Building The LinkedIn Knowledge Graph with Machine Learning
Adam Rifkin stashed this in Interest Graph!
LinkedIn's knowledge graph was built with machine learning.
LinkedIn’s knowledge graph is a large knowledge base built upon “entities” on LinkedIn, such as members, jobs, titles, skills, companies, geographical locations, schools, etc. These entities and the relationships among them form the ontology of the professional world and are used by LinkedIn to enhance its recommender systems, search, monetization and consumer products, and business and consumer analytics.
Creating a large knowledge base is a big challenge. Websites like Wikipedia and Freebase primarily rely on direct contributions from human volunteers. Other related work, such as Google's Knowledge Vault and Microsoft's Satori, focuses on automatically extracting facts from the internet for constructing knowledge bases. Different from these efforts, we derive LinkedIn’s knowledge graph primarily from a large amount of user-generated content from members, recruiters, advertisers, and company administrators, and supplement it with data extracted from the internet, which is noisy and can have duplicates. The knowledge graph needs to scale as new members register, new jobs are posted, new companies, skills, and titles appear in member profiles and job descriptions, etc.
To solve the challenges we face when building the LinkedIn knowledge graph, we apply machine learning techniques, which is essentially a process of data standardization on user-generated content and external data sources, in which machine learning is applied to entity taxonomy construction, entity relationship inference, data representation for downstream data consumers, insight extraction from graph, and interactive data acquisition from users to validate our inference and collect training data. LinkedIn’s knowledge graph is a dynamic graph. New entities are added to the graph and new relationships are formed continuously. Existing relationships can also change. For example, the mapping from a member to her current title changes when she has a new job. We need to update the LinkedIn knowledge graph in real time upon member profile changes and when new entities emerge.

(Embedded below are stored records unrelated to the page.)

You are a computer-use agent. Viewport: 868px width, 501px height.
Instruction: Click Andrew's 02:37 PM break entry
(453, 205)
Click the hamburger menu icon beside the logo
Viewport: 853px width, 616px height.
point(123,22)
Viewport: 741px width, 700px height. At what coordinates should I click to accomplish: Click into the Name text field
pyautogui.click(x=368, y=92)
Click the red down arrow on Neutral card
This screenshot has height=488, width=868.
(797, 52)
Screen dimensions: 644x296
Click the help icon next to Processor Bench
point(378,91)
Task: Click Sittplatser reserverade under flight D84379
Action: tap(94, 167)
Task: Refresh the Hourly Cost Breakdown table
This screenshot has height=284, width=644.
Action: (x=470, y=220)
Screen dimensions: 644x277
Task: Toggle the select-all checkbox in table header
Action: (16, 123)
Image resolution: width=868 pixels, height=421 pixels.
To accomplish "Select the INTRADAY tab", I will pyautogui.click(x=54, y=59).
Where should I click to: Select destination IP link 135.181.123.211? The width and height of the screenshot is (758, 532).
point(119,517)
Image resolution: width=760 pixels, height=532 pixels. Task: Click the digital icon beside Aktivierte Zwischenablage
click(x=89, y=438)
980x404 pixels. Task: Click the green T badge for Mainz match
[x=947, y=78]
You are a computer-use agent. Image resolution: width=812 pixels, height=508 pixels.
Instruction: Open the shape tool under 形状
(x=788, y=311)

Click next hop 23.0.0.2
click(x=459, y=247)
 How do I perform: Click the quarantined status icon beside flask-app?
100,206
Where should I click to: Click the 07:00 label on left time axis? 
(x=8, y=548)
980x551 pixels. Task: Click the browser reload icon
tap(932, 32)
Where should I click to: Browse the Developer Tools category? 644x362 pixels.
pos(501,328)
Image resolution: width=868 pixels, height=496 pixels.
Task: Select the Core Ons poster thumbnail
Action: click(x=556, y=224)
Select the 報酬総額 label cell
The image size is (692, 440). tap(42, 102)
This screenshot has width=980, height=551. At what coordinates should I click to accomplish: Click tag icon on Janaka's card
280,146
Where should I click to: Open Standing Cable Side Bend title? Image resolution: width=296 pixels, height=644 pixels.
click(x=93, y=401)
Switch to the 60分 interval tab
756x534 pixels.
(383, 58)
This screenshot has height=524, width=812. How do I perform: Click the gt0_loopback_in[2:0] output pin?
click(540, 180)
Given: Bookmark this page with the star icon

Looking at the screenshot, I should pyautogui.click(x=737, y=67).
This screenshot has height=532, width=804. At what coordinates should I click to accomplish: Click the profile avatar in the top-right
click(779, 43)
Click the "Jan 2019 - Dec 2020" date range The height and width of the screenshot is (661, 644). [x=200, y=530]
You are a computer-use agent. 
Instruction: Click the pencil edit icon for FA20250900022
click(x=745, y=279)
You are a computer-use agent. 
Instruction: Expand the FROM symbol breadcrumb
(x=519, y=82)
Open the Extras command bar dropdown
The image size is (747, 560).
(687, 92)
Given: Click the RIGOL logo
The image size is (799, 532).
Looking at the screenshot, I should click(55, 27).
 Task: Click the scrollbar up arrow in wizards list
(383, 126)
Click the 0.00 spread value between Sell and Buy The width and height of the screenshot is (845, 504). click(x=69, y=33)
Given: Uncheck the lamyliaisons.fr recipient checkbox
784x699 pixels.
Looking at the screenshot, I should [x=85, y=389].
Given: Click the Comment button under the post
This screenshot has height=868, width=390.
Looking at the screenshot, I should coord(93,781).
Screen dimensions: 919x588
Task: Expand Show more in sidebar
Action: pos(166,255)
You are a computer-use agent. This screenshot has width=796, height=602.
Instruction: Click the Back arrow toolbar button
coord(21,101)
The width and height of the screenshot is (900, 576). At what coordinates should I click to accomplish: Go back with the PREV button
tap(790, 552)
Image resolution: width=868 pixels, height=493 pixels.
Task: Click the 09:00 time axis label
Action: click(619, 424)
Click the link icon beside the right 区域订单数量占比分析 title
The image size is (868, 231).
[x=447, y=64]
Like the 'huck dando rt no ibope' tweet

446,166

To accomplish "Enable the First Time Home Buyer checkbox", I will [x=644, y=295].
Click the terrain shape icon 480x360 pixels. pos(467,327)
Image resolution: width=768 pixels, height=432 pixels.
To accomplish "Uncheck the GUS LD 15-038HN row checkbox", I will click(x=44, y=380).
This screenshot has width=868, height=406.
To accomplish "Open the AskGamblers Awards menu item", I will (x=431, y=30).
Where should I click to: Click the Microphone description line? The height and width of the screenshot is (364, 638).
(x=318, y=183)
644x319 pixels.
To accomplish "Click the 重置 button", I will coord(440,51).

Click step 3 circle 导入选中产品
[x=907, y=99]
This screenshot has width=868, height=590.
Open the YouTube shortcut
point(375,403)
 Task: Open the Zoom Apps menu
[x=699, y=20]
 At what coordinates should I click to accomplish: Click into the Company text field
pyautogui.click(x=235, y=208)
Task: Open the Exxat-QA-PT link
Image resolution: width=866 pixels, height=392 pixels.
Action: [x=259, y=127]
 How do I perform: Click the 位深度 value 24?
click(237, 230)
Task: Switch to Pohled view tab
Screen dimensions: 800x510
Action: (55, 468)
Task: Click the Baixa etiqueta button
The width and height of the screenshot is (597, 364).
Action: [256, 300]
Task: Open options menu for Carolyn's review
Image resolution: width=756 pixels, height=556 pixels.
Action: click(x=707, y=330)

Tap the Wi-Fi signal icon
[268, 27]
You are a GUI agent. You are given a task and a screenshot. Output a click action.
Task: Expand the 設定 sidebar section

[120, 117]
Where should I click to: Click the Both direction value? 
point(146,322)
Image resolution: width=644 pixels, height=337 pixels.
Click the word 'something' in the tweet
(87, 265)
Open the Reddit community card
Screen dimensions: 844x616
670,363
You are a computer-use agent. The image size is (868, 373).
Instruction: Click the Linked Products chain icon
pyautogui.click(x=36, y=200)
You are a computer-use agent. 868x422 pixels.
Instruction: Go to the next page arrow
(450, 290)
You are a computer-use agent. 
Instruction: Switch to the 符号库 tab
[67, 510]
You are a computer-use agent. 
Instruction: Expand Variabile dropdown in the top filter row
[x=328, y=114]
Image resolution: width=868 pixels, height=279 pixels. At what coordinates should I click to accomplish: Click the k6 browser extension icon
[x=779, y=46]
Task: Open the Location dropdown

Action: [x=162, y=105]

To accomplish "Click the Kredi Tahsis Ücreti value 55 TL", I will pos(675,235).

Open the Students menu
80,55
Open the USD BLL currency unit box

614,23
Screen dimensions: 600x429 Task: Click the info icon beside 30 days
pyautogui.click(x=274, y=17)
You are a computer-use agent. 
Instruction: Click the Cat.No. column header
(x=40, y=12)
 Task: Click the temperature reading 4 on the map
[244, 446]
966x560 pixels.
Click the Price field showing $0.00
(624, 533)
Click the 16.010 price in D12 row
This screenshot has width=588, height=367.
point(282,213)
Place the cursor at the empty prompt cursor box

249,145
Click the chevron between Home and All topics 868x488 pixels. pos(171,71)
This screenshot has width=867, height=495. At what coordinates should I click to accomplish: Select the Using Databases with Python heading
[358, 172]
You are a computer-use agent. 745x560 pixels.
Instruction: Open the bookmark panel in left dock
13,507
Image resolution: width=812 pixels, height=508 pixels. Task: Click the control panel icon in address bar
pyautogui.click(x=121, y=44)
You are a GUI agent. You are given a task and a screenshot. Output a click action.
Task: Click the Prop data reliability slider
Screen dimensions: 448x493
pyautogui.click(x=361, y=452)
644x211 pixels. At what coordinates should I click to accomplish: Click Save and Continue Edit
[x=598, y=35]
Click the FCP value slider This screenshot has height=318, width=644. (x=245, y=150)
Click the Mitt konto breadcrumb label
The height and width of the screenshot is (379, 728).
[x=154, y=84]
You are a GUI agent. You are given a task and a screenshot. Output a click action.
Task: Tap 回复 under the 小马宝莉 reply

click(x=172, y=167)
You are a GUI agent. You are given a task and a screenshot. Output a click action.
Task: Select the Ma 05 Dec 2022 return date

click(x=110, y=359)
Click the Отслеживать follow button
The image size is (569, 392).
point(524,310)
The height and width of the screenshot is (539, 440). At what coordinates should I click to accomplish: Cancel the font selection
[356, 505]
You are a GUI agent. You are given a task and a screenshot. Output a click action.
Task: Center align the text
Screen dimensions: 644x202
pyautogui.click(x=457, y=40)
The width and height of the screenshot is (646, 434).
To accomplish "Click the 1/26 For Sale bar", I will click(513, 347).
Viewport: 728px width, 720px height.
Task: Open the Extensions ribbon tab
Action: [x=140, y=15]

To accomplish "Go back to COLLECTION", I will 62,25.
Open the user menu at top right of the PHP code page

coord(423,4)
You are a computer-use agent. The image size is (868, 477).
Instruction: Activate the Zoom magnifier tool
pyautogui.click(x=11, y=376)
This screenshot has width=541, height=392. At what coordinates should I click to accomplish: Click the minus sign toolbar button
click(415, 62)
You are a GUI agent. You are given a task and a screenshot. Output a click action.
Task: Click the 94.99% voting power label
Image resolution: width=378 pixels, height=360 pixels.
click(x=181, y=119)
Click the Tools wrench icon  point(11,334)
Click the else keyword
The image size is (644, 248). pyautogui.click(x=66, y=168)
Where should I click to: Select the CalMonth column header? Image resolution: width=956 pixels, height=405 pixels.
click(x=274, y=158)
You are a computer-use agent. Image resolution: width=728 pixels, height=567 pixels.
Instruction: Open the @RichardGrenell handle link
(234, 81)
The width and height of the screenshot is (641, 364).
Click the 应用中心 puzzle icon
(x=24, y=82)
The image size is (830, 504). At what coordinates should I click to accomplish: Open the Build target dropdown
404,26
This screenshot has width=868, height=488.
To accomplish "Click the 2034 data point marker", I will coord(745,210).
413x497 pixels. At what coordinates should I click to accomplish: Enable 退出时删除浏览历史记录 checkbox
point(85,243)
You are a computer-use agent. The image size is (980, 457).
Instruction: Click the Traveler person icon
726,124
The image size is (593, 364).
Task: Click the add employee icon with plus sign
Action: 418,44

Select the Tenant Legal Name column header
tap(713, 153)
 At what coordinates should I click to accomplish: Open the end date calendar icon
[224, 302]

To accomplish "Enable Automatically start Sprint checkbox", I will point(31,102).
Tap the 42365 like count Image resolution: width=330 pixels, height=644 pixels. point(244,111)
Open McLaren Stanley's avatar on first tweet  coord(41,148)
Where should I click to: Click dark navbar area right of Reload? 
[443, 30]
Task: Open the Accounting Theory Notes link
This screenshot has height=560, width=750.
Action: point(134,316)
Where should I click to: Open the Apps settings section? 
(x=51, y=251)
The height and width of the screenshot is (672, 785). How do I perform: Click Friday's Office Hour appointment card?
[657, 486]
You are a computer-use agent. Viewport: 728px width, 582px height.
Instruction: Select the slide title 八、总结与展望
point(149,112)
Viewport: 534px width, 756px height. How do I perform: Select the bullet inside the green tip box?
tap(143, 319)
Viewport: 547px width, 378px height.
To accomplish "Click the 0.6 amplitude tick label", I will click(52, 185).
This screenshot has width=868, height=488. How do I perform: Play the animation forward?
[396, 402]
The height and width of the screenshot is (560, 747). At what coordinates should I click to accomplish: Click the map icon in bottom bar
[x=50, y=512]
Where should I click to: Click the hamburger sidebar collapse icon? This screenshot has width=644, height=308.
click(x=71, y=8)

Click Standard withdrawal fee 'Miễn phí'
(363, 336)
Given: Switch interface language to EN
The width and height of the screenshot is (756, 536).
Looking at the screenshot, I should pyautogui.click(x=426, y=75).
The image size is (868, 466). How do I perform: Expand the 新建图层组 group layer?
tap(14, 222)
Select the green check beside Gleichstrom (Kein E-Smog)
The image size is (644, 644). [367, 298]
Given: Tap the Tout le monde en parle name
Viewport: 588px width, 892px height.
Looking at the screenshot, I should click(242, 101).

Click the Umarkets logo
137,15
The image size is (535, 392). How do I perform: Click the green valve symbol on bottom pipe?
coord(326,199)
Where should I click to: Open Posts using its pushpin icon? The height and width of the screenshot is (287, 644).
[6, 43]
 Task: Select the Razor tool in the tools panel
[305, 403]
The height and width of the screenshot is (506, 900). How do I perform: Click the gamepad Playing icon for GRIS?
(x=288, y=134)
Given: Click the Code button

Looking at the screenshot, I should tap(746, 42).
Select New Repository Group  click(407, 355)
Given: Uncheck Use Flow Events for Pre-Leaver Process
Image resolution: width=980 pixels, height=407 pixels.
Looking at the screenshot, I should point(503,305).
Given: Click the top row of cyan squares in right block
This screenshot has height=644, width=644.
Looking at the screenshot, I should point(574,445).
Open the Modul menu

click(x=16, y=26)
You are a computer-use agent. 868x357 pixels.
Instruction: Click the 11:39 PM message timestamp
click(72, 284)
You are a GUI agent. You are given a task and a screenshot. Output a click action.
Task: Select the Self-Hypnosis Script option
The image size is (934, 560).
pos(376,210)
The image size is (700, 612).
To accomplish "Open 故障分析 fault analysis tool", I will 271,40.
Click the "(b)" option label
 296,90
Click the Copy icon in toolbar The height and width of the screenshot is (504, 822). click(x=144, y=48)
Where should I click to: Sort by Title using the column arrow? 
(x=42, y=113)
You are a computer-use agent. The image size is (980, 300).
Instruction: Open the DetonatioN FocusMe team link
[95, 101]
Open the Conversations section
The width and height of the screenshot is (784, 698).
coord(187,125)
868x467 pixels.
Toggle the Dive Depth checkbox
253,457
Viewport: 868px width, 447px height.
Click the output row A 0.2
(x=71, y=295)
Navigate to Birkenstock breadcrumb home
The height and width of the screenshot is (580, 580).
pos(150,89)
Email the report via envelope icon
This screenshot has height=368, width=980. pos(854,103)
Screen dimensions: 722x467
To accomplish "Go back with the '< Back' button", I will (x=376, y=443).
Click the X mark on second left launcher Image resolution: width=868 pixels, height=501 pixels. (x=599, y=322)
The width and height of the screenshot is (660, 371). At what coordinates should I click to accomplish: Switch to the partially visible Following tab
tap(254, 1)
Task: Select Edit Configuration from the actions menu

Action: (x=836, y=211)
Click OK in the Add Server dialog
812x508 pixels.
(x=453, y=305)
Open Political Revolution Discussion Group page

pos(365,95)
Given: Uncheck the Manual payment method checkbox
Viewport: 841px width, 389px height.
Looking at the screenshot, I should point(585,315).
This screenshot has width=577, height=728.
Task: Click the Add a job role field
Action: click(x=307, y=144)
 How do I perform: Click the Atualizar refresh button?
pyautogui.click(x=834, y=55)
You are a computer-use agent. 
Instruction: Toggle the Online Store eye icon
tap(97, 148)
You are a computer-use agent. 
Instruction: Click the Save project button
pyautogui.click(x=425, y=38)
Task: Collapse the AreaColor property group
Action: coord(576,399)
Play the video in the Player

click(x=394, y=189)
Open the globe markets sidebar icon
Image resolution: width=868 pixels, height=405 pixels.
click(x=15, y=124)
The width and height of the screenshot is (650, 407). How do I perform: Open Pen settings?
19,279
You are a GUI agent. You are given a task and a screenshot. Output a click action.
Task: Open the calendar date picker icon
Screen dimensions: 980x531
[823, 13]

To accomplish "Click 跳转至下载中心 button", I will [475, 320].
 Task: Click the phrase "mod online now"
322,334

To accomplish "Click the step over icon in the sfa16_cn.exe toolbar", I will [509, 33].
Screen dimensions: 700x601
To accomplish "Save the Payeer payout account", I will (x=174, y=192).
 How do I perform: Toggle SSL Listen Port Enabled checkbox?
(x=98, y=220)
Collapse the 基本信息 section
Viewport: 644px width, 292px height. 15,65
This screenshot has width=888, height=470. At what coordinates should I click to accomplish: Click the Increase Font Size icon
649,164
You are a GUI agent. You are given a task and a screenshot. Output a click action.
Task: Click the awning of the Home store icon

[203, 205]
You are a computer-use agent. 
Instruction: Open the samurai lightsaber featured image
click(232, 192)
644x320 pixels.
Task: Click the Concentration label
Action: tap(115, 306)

Construction of entity taxonomy:
For LinkedIn, an entity taxonomy consists of the identity of an entity (e.g., its identifier, definition, canonical name, and synonyms in different languages, etc.) and the attributes of an entity. Entities are created in two ways:
Organic entities are generated by users, where informational attributes are produced and maintained by users. Examples include members, premium jobs, companies created by their administrators, etc.
Auto-created entities are generated by LinkedIn. Since the member coverage of an entity (number of members who have this entity) is key to the value that data can drive across both monetization and consumer products, we focus on creating new entities for which we can map members to. By mining member profiles for entity candidates and utilizing external data sources and human validations to enrich candidate attributes, we created tens of thousands of skills, titles, geographical locations, companies, certificates, etc., to which we can map members.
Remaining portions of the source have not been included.